Antoine, l’alto funzionario che amava la vita e che portò alla giovane sopravvissuta
l’eleganza e lo humor che le permisero di rivivere. Antoine che sognava di fare politica
e al termine dell’ENA aveva cominciato come liberale europeo. Antoine che ebbe l’

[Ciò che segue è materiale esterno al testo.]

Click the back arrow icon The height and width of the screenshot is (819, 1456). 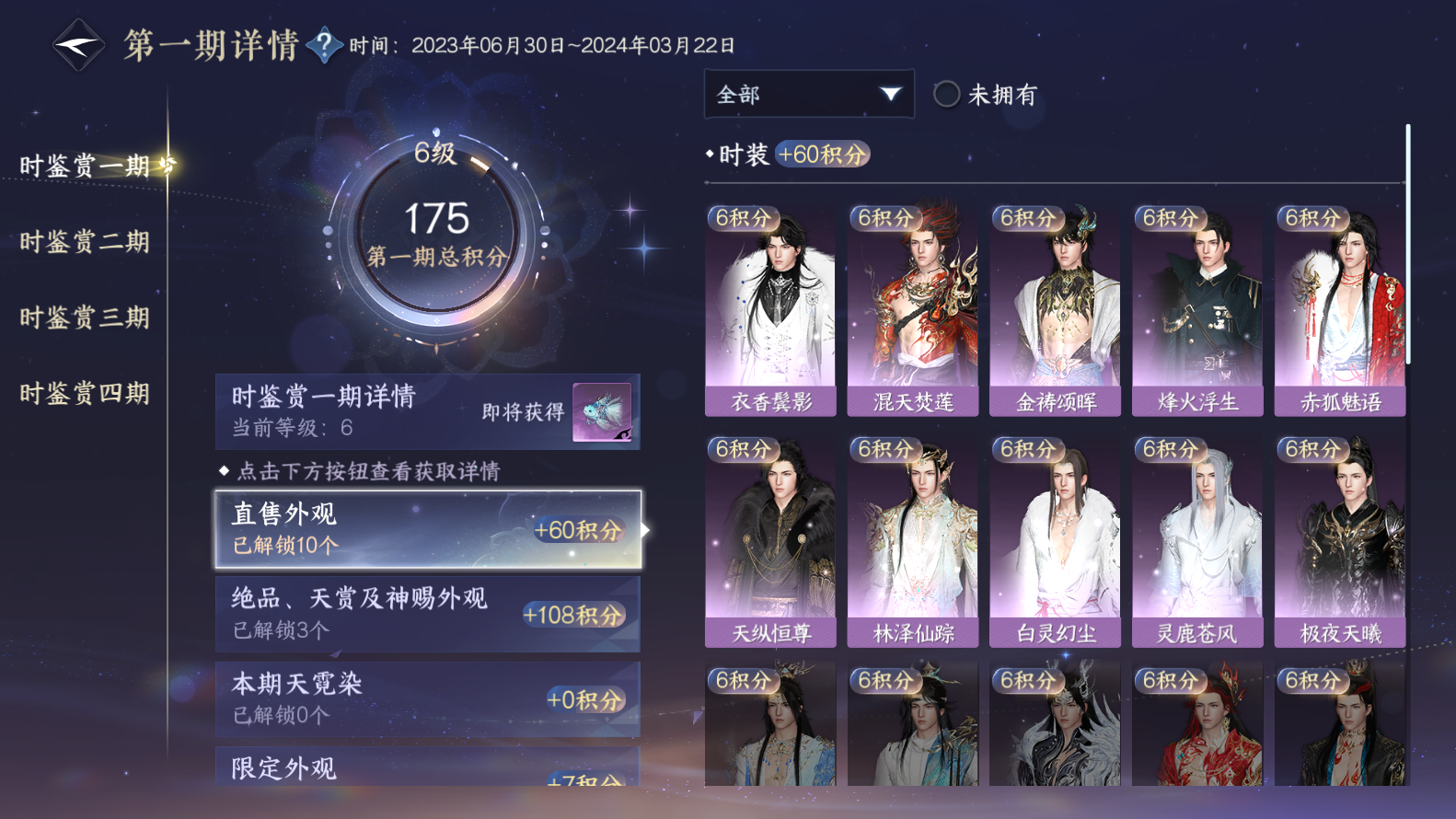point(79,45)
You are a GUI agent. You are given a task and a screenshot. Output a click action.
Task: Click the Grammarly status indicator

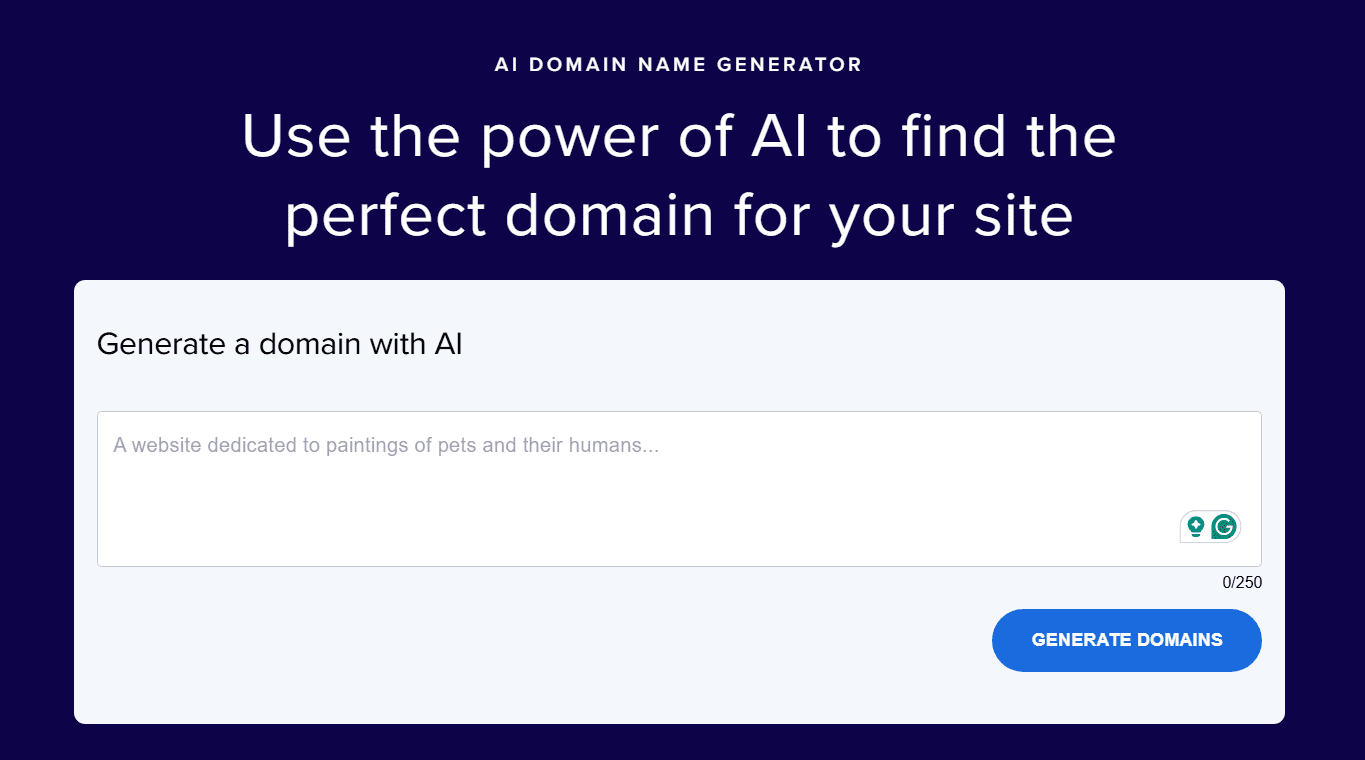click(x=1223, y=526)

intelligenza di comprendere che sua moglie, lei, portava alla politica non il semplice
desiderio di cambiare le cose, ma l’aspra volontà di combattere per l’essenziale. Egli
mise allora il suo talento, il suo amore al servizio delle battaglie condotte da Simone,
che egli sostenne anche nelle ore difficili, quando i suoi avversari utilizzavano l’ingiuria
immonda e la minaccia fisica. Il loro dialogo non cessò mai, punteggiato da risate e
talvolta malinconia, rallegrato da una famiglia con tre figli Jean, Claude-Nicolas e Pier-
François e ben presto 12 nipoti. Questo dialogo fu interrotto solo con la morte di
Antoine nel 2013, lui che sembrava fatto per vivere per sempre, tanto il gusto per la
vita non lo aveva mai lasciato.
Il Pantheon ormai sarà un mormorio delle loro conversazioni.
La vostra opera, Madame, fu grande, perché essa si è nutrita dei vostri lutti e delle
vostre ferite, delle vostre fedeltà e delle vostre intransigenze, ma anche perché voi
l’avete interamente dedicata alla Francia e alla Repubblica.
Tutto ciò che voi avete fatto, l’avete fatto perché la Repubblica vi chiamava, vi ci
conduceva, vi incoraggiava. Voi avete creduto nella Repubblica e la Repubblica ha
creduto in voi. La grandezza dell’una ha fatto la grandezza dell’altra. È perché con
tutte le vostre forze voi l’avete onorata che oggi essa vi onora.
La vostra opera tuttavia non è ancora portata a termine.. Essa entra qui nella storia e
nella posterità. Possa la vostra lotta continuare a scorrere nelle nostre vene, ispirare la
nostra gioventù e unire il popolo di Francia. Possiamo noi sempre mostrarci degni
come cittadini, come popolo dei rischi che voi avete preso e delle strade che avete
tracciato, perché è in questi rischi e su queste strade, Madame, che la Francia è
davvero la Francia.
Al tramonto della vostra vita, voi avete desiderato che un kaddich fosse recitato sulla
vostra tomba, il vostro desiderio fu esaudito dalla vostra famiglia il 5 luglio 2017, al
cimitero di Montparnasse.
Oggi, la Francia vi offre un altro canto, quello del quale le prigioniere di Ravensbrük
avevano elaborato le prime parole su centinaia di pezzi di carta; e che esse cantarono
il 14 luglio 1944 davanti alle SS stupefatte. Questo canto che i deportati, ciascuno nella
propria lingua, intonavano quando il loro campo fu infine liberato, poiché lo
conoscevano tutto a memoria. Questo canto di cui il mondo ha risuonato quando la
barbarie di nuovo ha mostrato presso di noi il suo volto disgustoso.
Questo canto è quello della Repubblica, È quello della Francia che noi amiamo E che
voi avete fatto più grande, più forte. Che sia oggi, Madame, il canto della nostra
gratitudine e della riconoscenza della nazione che voi avete tanto servito e che vi ha
tanto amata. Questo canto è la Marsigliese.
Viva la Repubblica, viva la Francia.